Anti-SLAPP Statutes: Background
I blogged some time ago about anti-SLAPP statutes and section 1983 both in state courts and federal courts. Readers will want to consult both my post of July 23, 2010, and my post of April 27, 2011, for those discussions and relevant background.
A SLAPP (Strategic Litigation Against Public Participation) lawsuit is one that is filed by the plaintiff in order to chill the exercise of the defendant’s First Amendment right to petition the government for redress of grievances or for otherwise engaging in speech.
In contrast, an anti-SLAPP statute provides procedural and substantive protection for the defendant in cases where the plaintiff’s lawsuit is grounded on a good faith communication in furtherance of the right to petition or free speech.
Consider the following Washington Supreme Court decision holding that a city was not protected by an anti-SLAPP statute in connection with state-law claims (not section 1983 claims).
Henne v. City of Yakima, No. 89674-7 (Wash. Jan. 22, 2015).
In Henne, a former police officer sued the City of Yakima under state law, alleging that it had created a hostile work environment because of the way it handled an investigation into complaints against the officer. The city moved to dismiss on the ground that it was protected by Washington State’s anti-SLAPP statue, Revised Code of Washington §4.24.525.

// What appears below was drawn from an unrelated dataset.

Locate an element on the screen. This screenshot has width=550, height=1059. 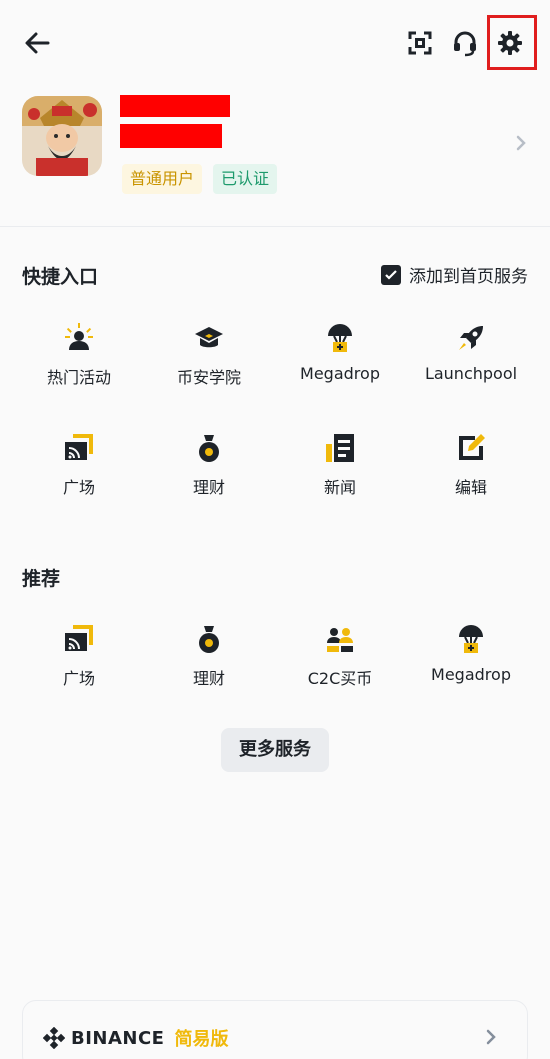
redacted-id is located at coordinates (171, 136).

Ultimately, the Washington Supreme Court, in opinion by Justice Sheryl Gordon McCloud, ruled against the city on the ground that the plaintiff’s state-law lawsuit was based on communications made by other officers to the city and not communications made by the city itself It declared:
“We hold that a governmental entity like Yakima cannot take advantage of the anti-SLAPP statutes at least where, as here, the challenged lawsuit is not based on the government’s own communicative activity.”

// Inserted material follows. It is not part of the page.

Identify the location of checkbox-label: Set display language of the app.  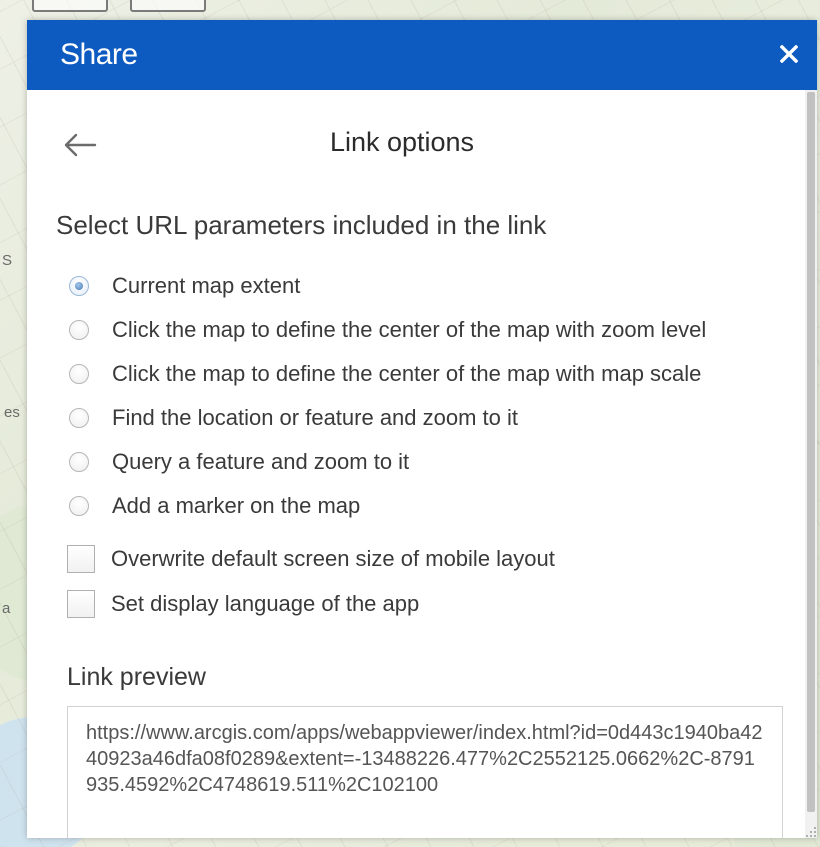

The Washington Supreme Court expressly did not decide whether a city could ever be protected by the anti-SLAPP statute. However, it observed that the statute “protects the ‘right of free speech’ and ‘the constitutional right of petition,’ (RCW 4.24.525(2)), rights that the constitution grants to individuals against the government not to the government against individuals.” (emphasis added).
Justice Mary E. Fairhurst, joined by Justices Charles W. Johnson and Mary I. Yu. Fairhurst, wrote a separate opinion arguing that cities should be able to use the anti-SLAPP statute, but concurred with the majority because she said the underlying suit wasn’t a SLAPP suit.

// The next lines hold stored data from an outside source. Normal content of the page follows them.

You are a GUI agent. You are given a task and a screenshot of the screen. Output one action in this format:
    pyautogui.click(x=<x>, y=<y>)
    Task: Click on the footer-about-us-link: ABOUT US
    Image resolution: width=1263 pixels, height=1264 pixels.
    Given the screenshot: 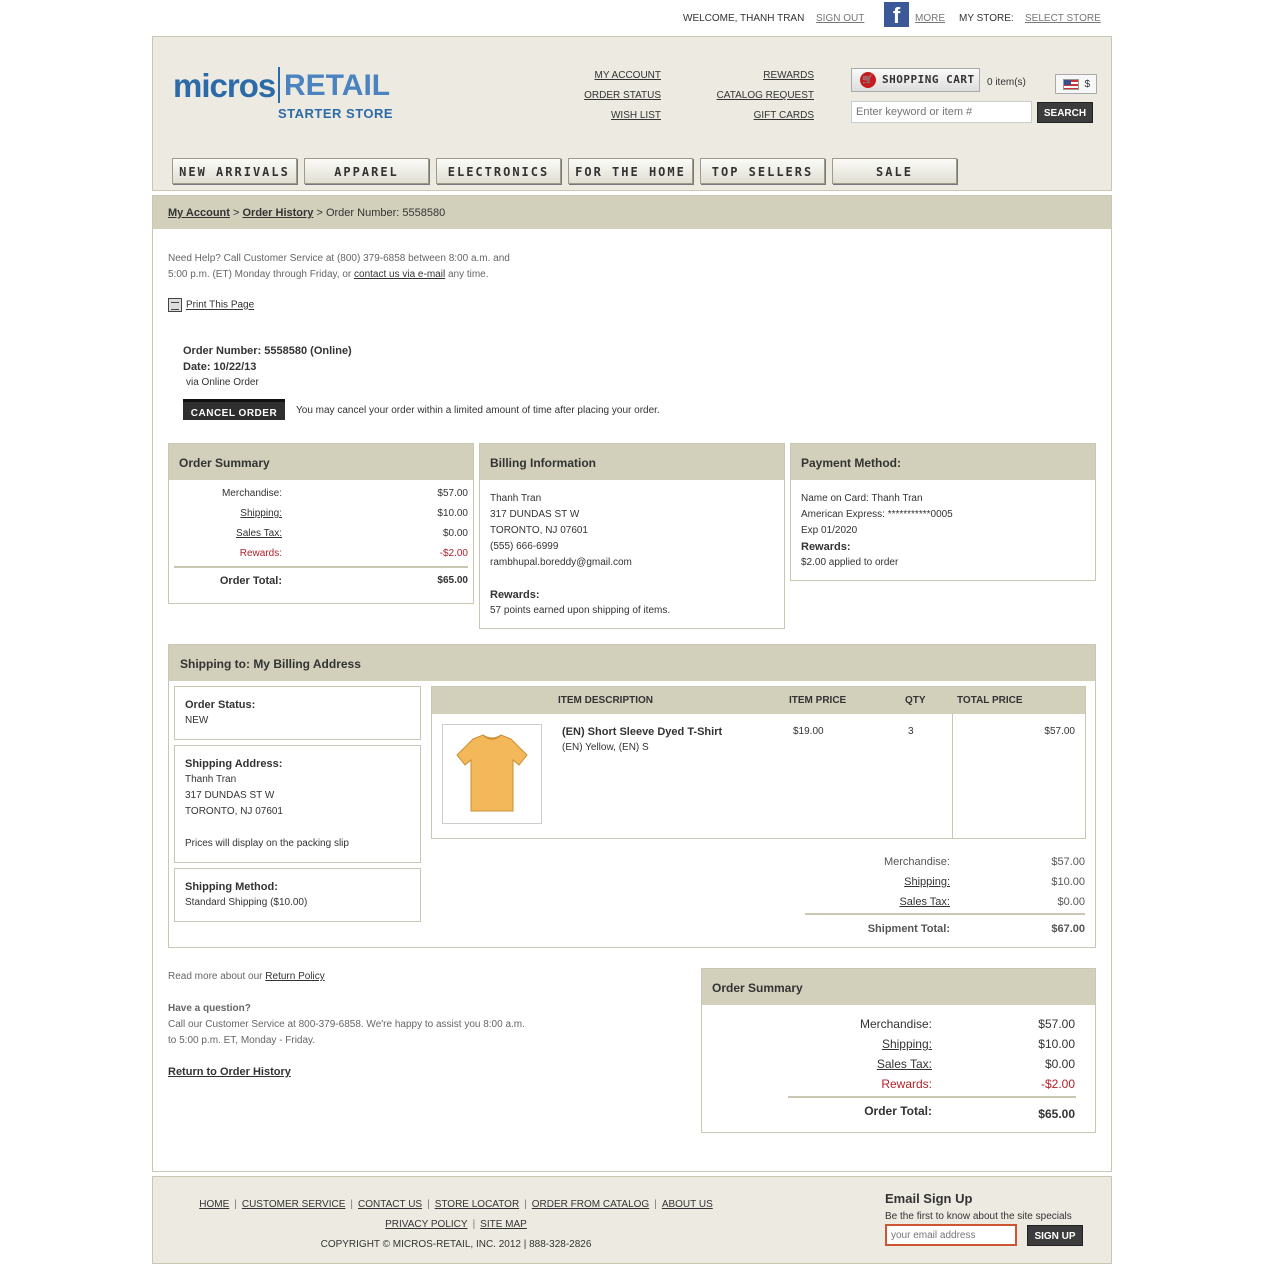 What is the action you would take?
    pyautogui.click(x=688, y=1204)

1. The unresolved issue in Henne is one of statutory interpretation: does the Washington State anti-SLAPP statute, which refers to “persons,” cover cities?
2. The deeper conceptual issue is whether cities have any petition or free speech rights under the United States Constitution. See my post on government speech of March 28, 2011, and the immediately preceding posts on Justice Souter’s views of government speech.
3. Whatever the answer to the conceptual question, a state can protect cities in an anti-SLAPP statute even if they do not have such petition or free speech rights.
2. If a particular anti-SLAPP statute is interpreted to protect cities, then that, of course, has practical implications for its application to section 1983 claims as well, and not just state-law claims.